Reuters – Kefaletle tahliye talebi reddedilmişti
Amerikan medyasına nazaran 6 Temmuz’da Epstein’ın malikanesinde yapılan aramada yüklü ölçüde nakit, çok sayıda pırlanta, ismine düzenlenmiş, ikamet yeri olarak Suudi Arabistan’ın göründüğü günü geçmiş bir uydurma pasaport ile yüzlerce genç bayanın cinsel içerikli fotoğrafları bulunmuştu.
Yeni suçlamaların akabinde Epstein New York’taki konutunda göz mahpusunda tutulmayı talep etti.
Yargıç bu talebi reddetti ve Epstein, Temmuz başında mahpusa girdi.
Hakkındaki suçlamaları kabul etmeyen Epstein, hatalı bulunması halinde bu kere 45 yıl mahpus cezasına çarptırılabilecekti.
Güçlü bir etrafı vardı
Milyarder iş adamı Jeffrey Epstein, güçlü ve güçlü beşerlerle yeterli ilgileri olan bir isimdi.
ABD Lideri Donald Trump, eski ABD liderlerinden Bill Clinton ve İngiltere Kraliçesi İkinci Elizabeth’in ortanca oğlu Prens Andrew bir devir arkadaşlık yaptığı isimler ortasında.
Getty Images – Jeffrey Epstein (solda) Donald Trump ile Florida’da (1997)
New York mecmuasında 2002 yılında yayımlanan bir profilde, Trump Epstein için, “Onunla birlikte vakit geçirmek çok eğlenceli” demiş ve eklemişti:
“Benim üzere hoş bayanları sevdiği ve bunların birçoklarının genç olduğu da söyleniyor.”
Ancak Trump, “12 ya da 15 yıl önce” arkadaşlıklarının bittiğini ve Jeffrey Epstein’ı çok da sevmediğini de eklemişti.
Prens Andrew tartışması
Diğer yandan Epstein’in vefatı akabinde İngiltere’de Prens Andrew’un eski bankerle, hakkındaki bir kısım suçlamalar ortaya çıktıktan sonra da dostluğunu sürdürdüğüne yönelik suçlamalar tekrar gündeme geldi ve hafta sonunda Buckingham sarayı bu bahiste resmi bir açıklama yapma gereksinimi duydu.

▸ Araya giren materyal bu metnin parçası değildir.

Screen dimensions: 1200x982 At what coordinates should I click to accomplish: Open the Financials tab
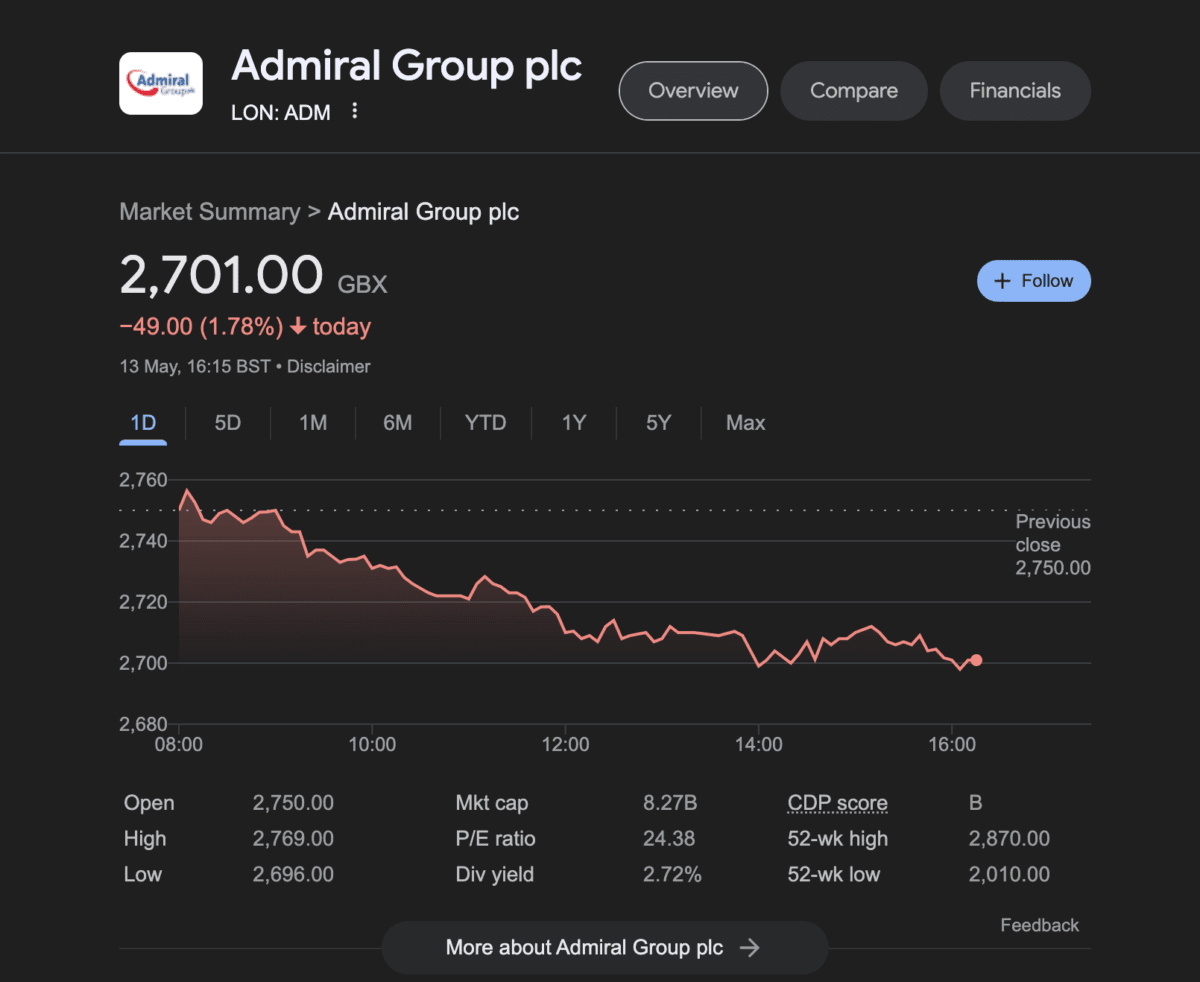click(1015, 91)
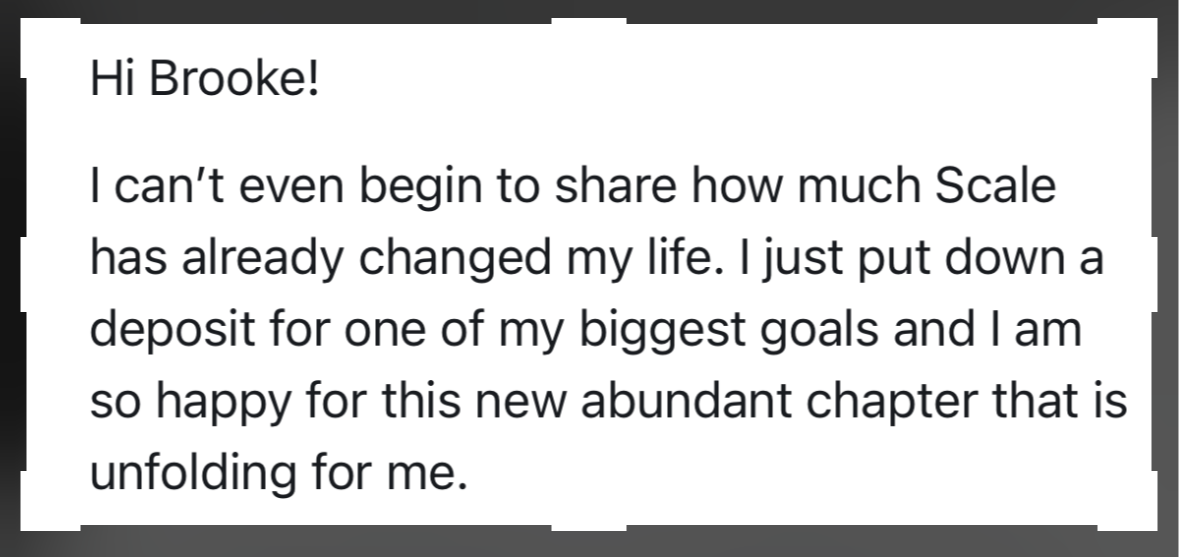Click the left edge middle crop handle
This screenshot has width=1179, height=557.
point(23,274)
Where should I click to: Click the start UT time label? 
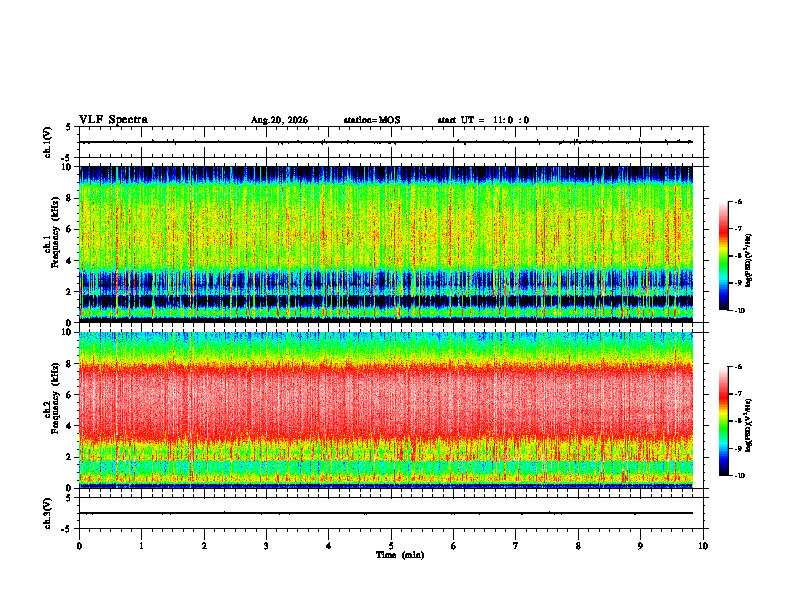coord(483,120)
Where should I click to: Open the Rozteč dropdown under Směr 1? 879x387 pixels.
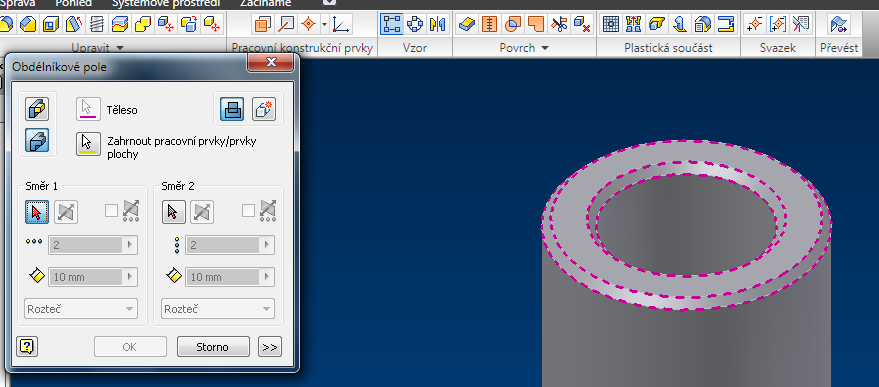click(x=81, y=309)
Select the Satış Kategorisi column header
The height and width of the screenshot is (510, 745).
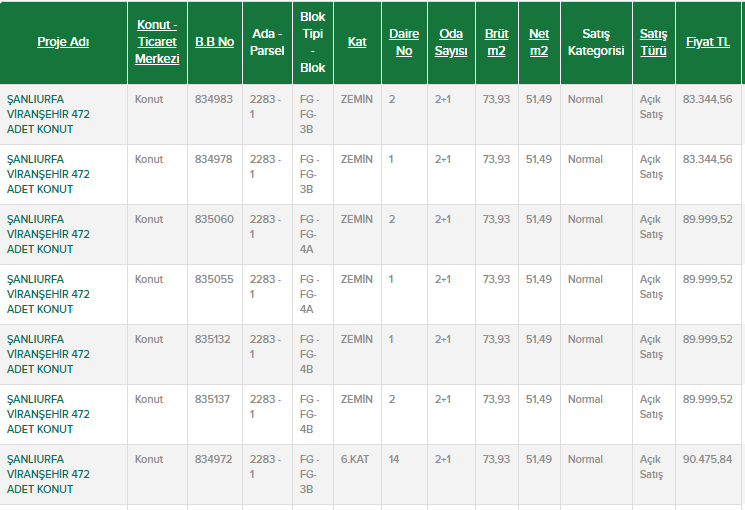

Açıklamada Prens Andrew’un “Jeffrey Epstein hakkındaki suçlamalarla ilgili haberler karşısında dehşete düştüğü” kaydedildi. Prensin insanların taciz edilmesini kınadığı, bu cins davranışları onaylamış, böylesi faaliyetlere katılmış ya da teşvik etmiş olabileceği yolundaki imaların ‘iğrenç’ olduğu da kaydedildi.